Taken together, these qualitative patterns (π-stacking, salt-bridge/π-cation pairing, and multi-point hydrogen bonding) offer a structural rationale for the affinity ranking summarised in Table 3.
4. Conclusions
The aqueous fraction residual from S. desoleana steam distillation proved to be an interesting by-product with potential use. Moreover, it can be easily processed to be used in food supplements or healthy products due to its rich content of phenolic compounds. In particular, the most representative class of compounds is that of hydroxycinnamic acids, with RAc as the most abundant, followed by CAc and MR. Flavonoids are another important class of compounds, with LG as the most abundant one. The four extracts obtained from S. desoleana steam-distillation water residue showed antioxidant and antiradical activity, as confirmed by the assays thus performed (FRAP, CUPRAC, DPPH^•^, and ABTS^•+^). The total phenolic content was evaluated with Folin–Ciocalteu’s assay, confirming that the sample SEtOHA is the one with the highest phenol content, and it is also the one with the highest antioxidant and antiradical capacity. Furthermore, the two most active samples (SEtOHA and SH_2_OA) were evaluated for their cell viability, showing no toxic effects. On these two samples, a study was performed to investigate their protection against ROS-induced oxidation, showing significant results that were reflected in the counteraction of CyS oxidation. Furthermore, the SEtOHA extract has shown anti-inflammatory activity by inhibiting NO release in LPS-stimulated intestinal cells. Regarding the most representative phenolic compounds (RAc, MR, CAc, and LG), the in silico evaluation against three enzymes involved in the antioxidant response (iNOS, Keap1-Nrf2, and NOX) showed interesting results for both the numerical affinity ranking (Glide XP Docking Scores) and the predicted ligand binding models. However, the results remain sufficiently speculative to warrant further experimental studies.

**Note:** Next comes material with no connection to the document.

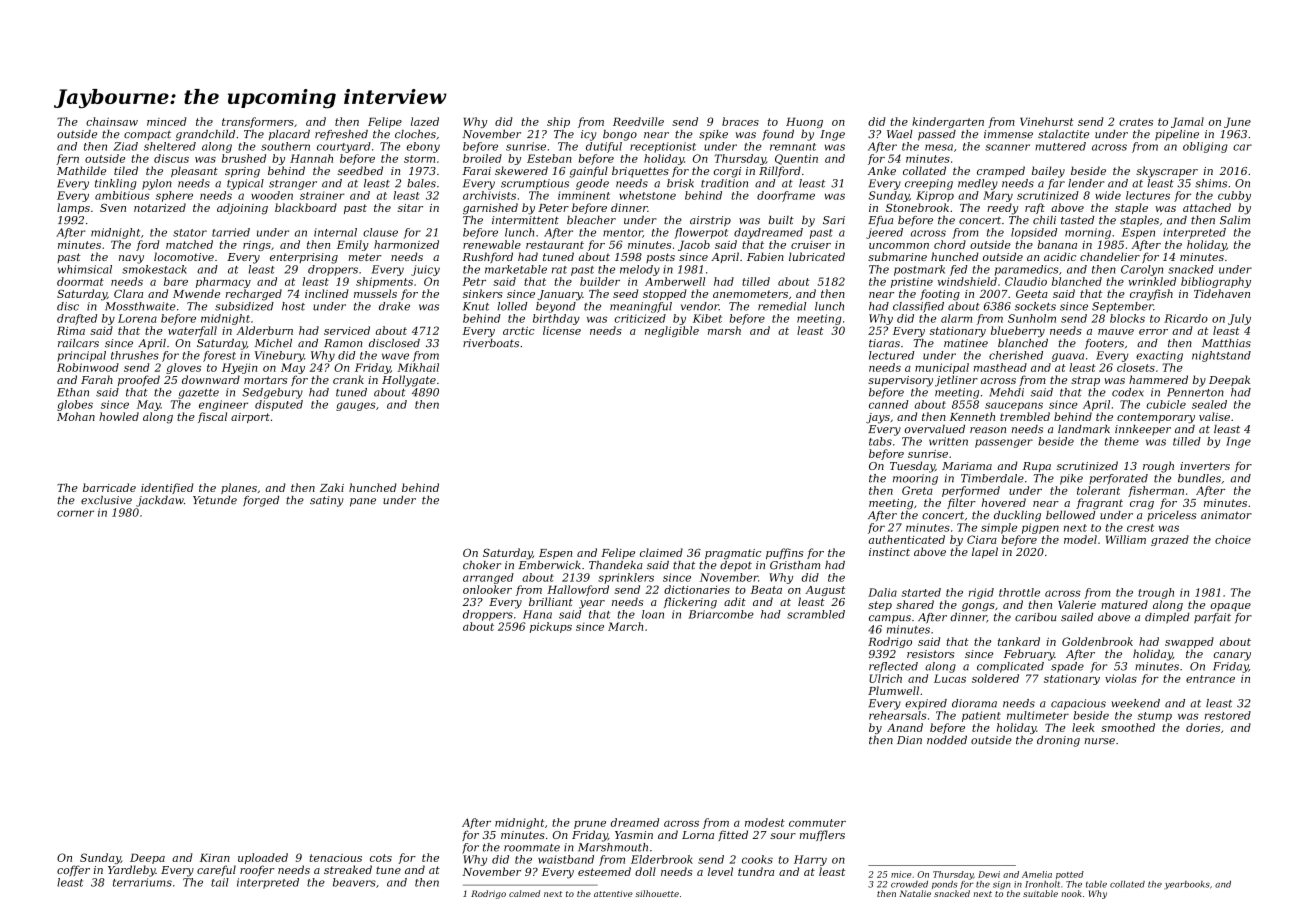  What do you see at coordinates (1071, 893) in the screenshot?
I see `nook` at bounding box center [1071, 893].
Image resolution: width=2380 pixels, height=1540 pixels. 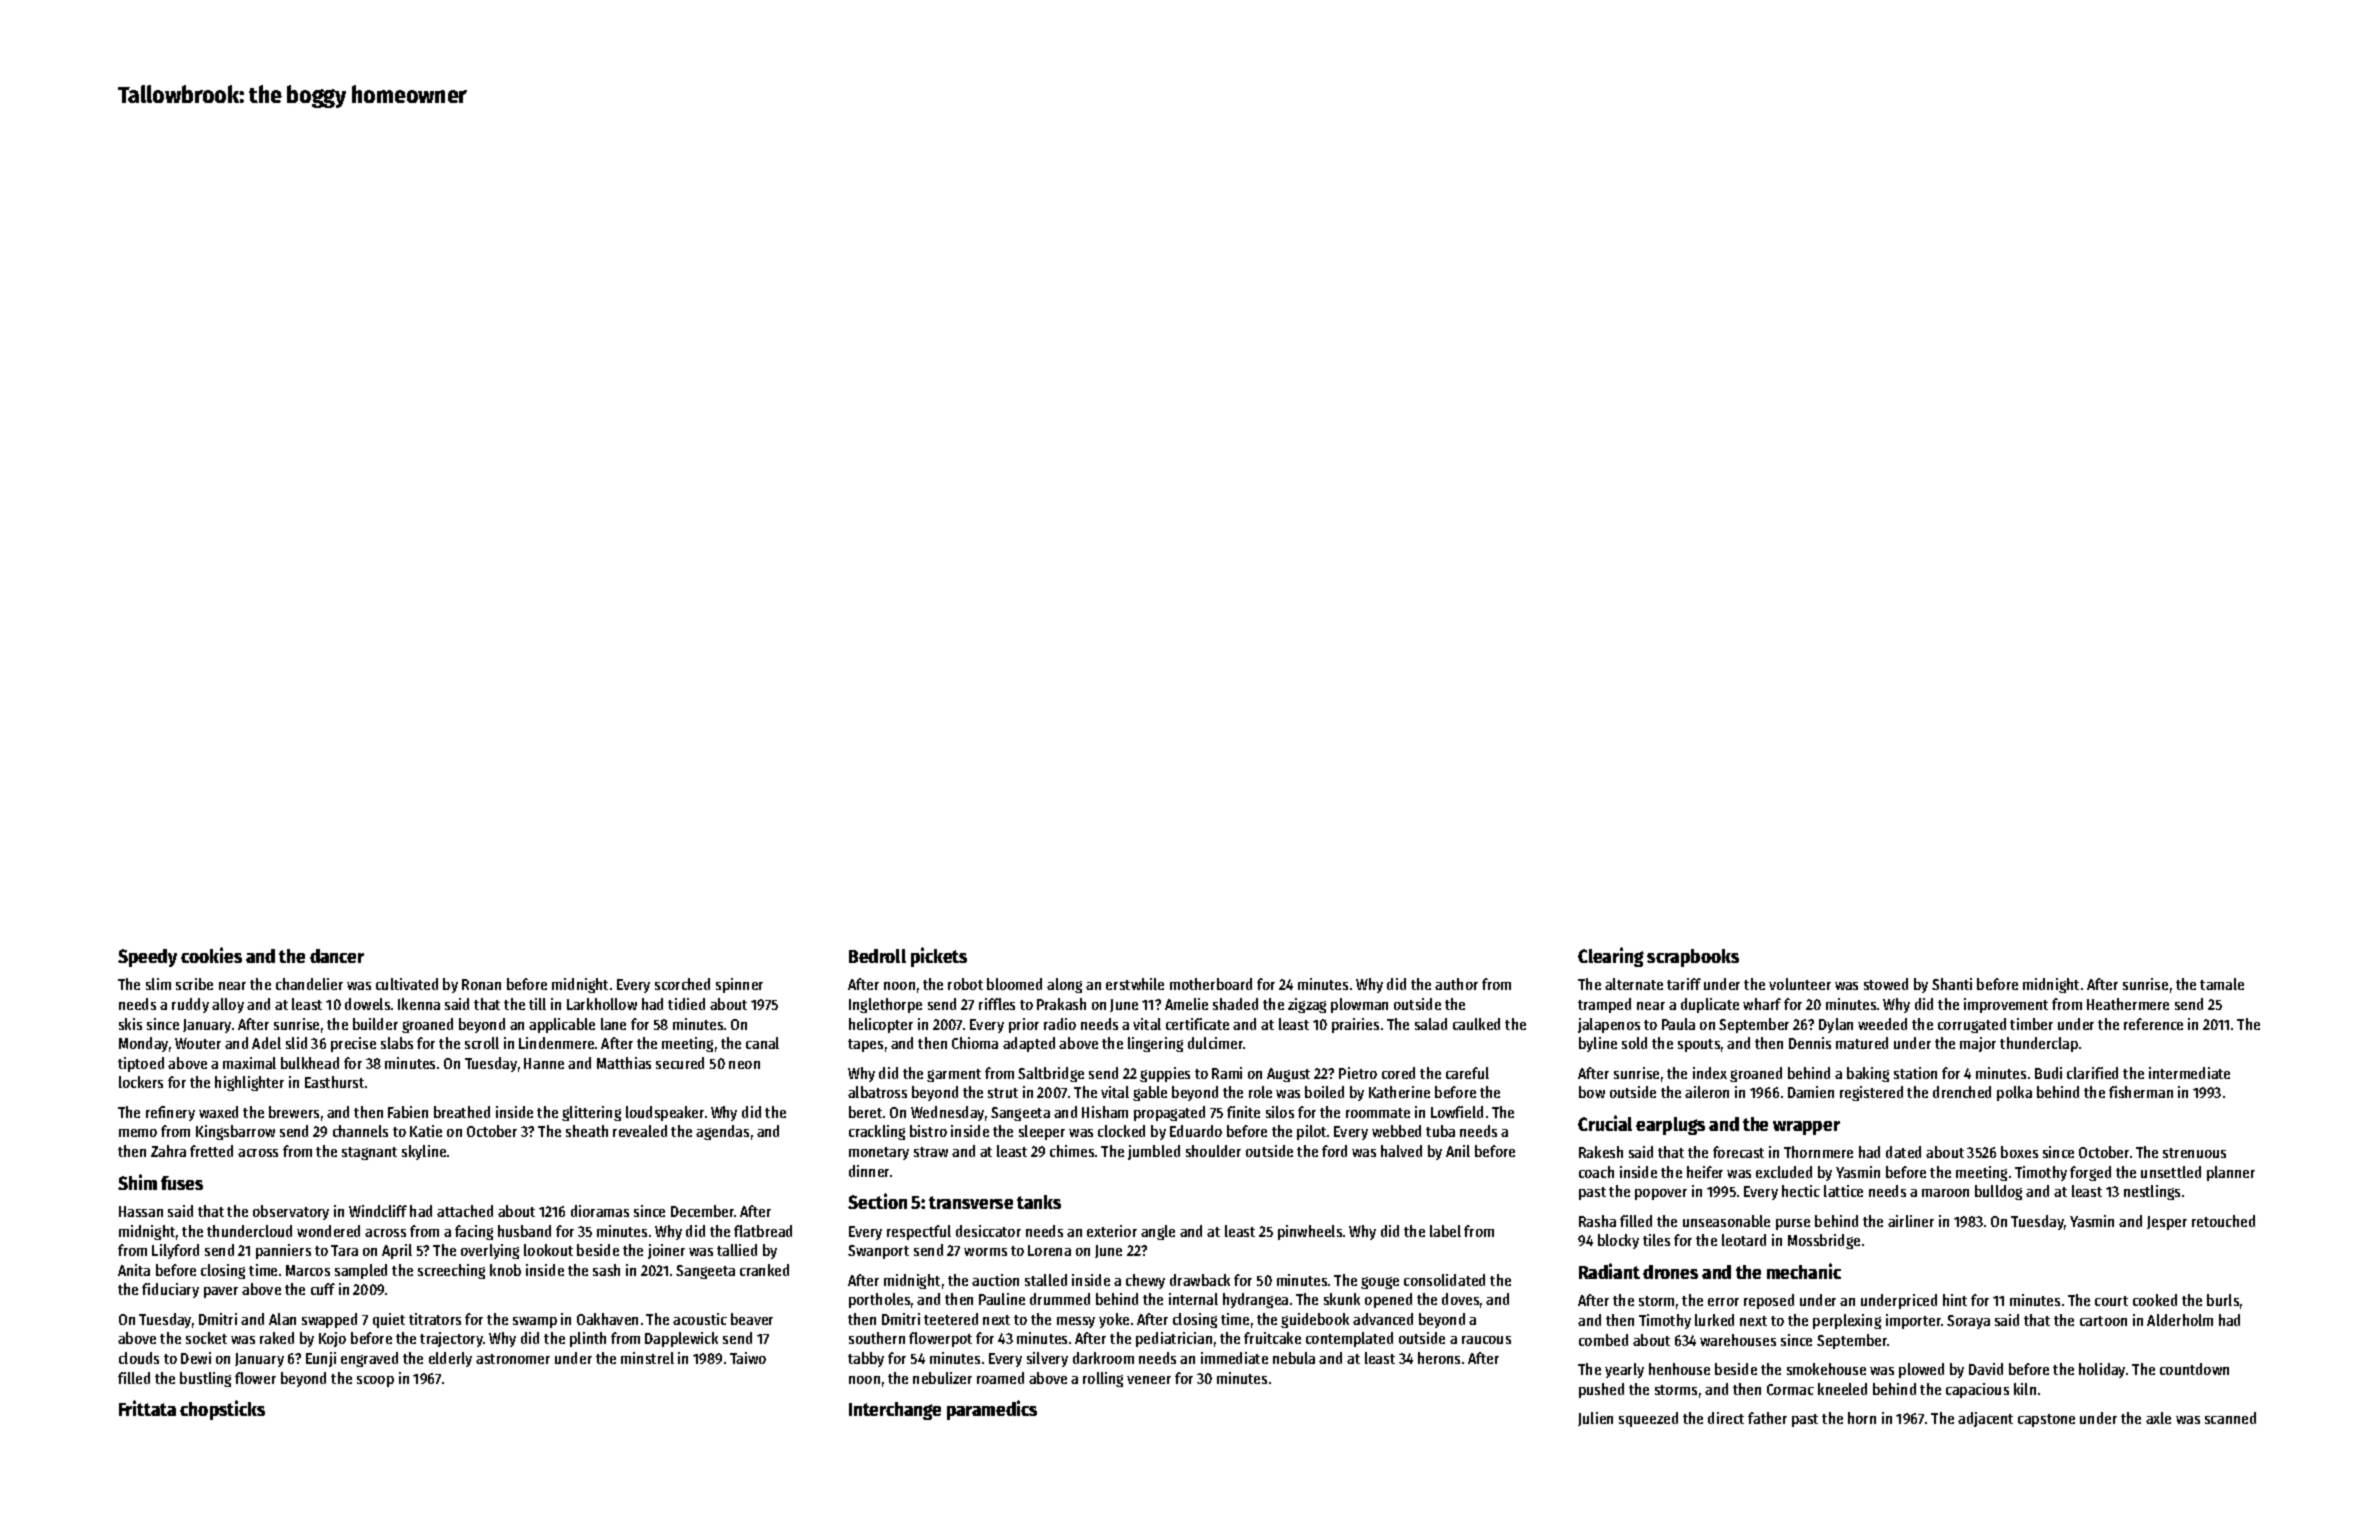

In conclusion, taking all the results into account and considering further useful studies for a better understanding of the matrix used, S. desoleana steam-distillation water residue is a by-product with numerous possible future applications, especially in the nutraceutical, food, and pharmaceutical industries. Moreover, the exploitation of endemic plants can preserve rural landscapes, and promoting typical food consumption can contribute to a comprehensive healthy lifestyle typical of the Blue Zones.